§ Problems
**A.** In the passage on architecture and population, what is the stretch from "Right now is" through "is very particular."? Reproduce it verbatim.
**B.** How would you render this sentence from the passage on architecture and population in Spanish: "The country is like a giant donut, where you can inhabit the coast but not the interior."
**C.** Answer these questions from the passage on architecture and population:
(i) Which three cities are named as places where urban pressurization is very intense?
(ii) How many people does Indonesia have?
(iii) What population impact could Australia need to deal with overnight?

++++ Source passage

Right now is a really interesting and exciting time to be an architect, because the rate of change and technological impact will start to produce many unforeseen problems. We try to engender our students with the ability to think about these issues and put them into context, and to think very systemically, about how they can go off and practice in places like Hong Kong or Shanghai, or Tokyo, places where the urban pressurization is very intense. The way an architect has to operate in those conditions is very particular.
Australia has some interesting predicaments. The country is like a giant donut, where you can inhabit the coast but not the interior. Regionally, we have this influx of immigrants and asylum seekers that come from other areas of Southeast Asia and Africa. We have a country like Indonesia to the north of Australia with 300 million people, the intensity of Southeast Asia, Vietnam, Thailand, Malaysia, Southeast China, Hong Kong, India -- all those areas with rapid population growths that are very interesting to consider. If you’re pessimistic about where climate change is going to take us, I think Australia would have to really step up and try to accommodate, let’s say, suddenly ten million refugees of climate change. So overnight, Australia could need to figure out how to deal with a population impact of 150% in a very short time. There’s quite a raging debate in Australia around that question, what’s a sustainable level of population growth for the country, and I would tend to think that it would be incumbent upon Australia, as a first world country, to truly consider how to act responsibly towards population growth.

++++++++
++++ Data entries

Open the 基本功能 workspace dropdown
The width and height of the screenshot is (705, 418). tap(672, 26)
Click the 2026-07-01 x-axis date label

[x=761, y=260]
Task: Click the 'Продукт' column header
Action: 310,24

++++++++

§ Outputs
**A.**
Right now is a really interesting and exciting time to be an architect, because the rate of change and technological impact will start to produce many unforeseen problems. We try to engender our students with the ability to think about these issues and put them into context, and to think very systemically, about how they can go off and practice in places like Hong Kong or Shanghai, or Tokyo, places where the urban pressurization is very intense. The way an architect has to operate in those conditions is very particular.

**B.** El país es como una dona gigante, donde se puede habitar la costa pero no el interior.

**C.**
(i) Hong Kong, Shanghai and Tokyo
(ii) 300 million
(iii) A population impact of 150%